__REQUIREMENT__
Restate the records exactly. Include all of them.

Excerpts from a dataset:

++++++++++

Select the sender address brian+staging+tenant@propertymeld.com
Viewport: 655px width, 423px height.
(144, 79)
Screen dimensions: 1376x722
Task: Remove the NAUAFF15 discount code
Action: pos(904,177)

++++++++++

__SOLUTION TO THIS PROBLEM__
Select the sender address brian+staging+tenant@propertymeld.com
Viewport: 655px width, 423px height.
(144, 79)
Screen dimensions: 1376x722
Task: Remove the NAUAFF15 discount code
Action: pos(904,177)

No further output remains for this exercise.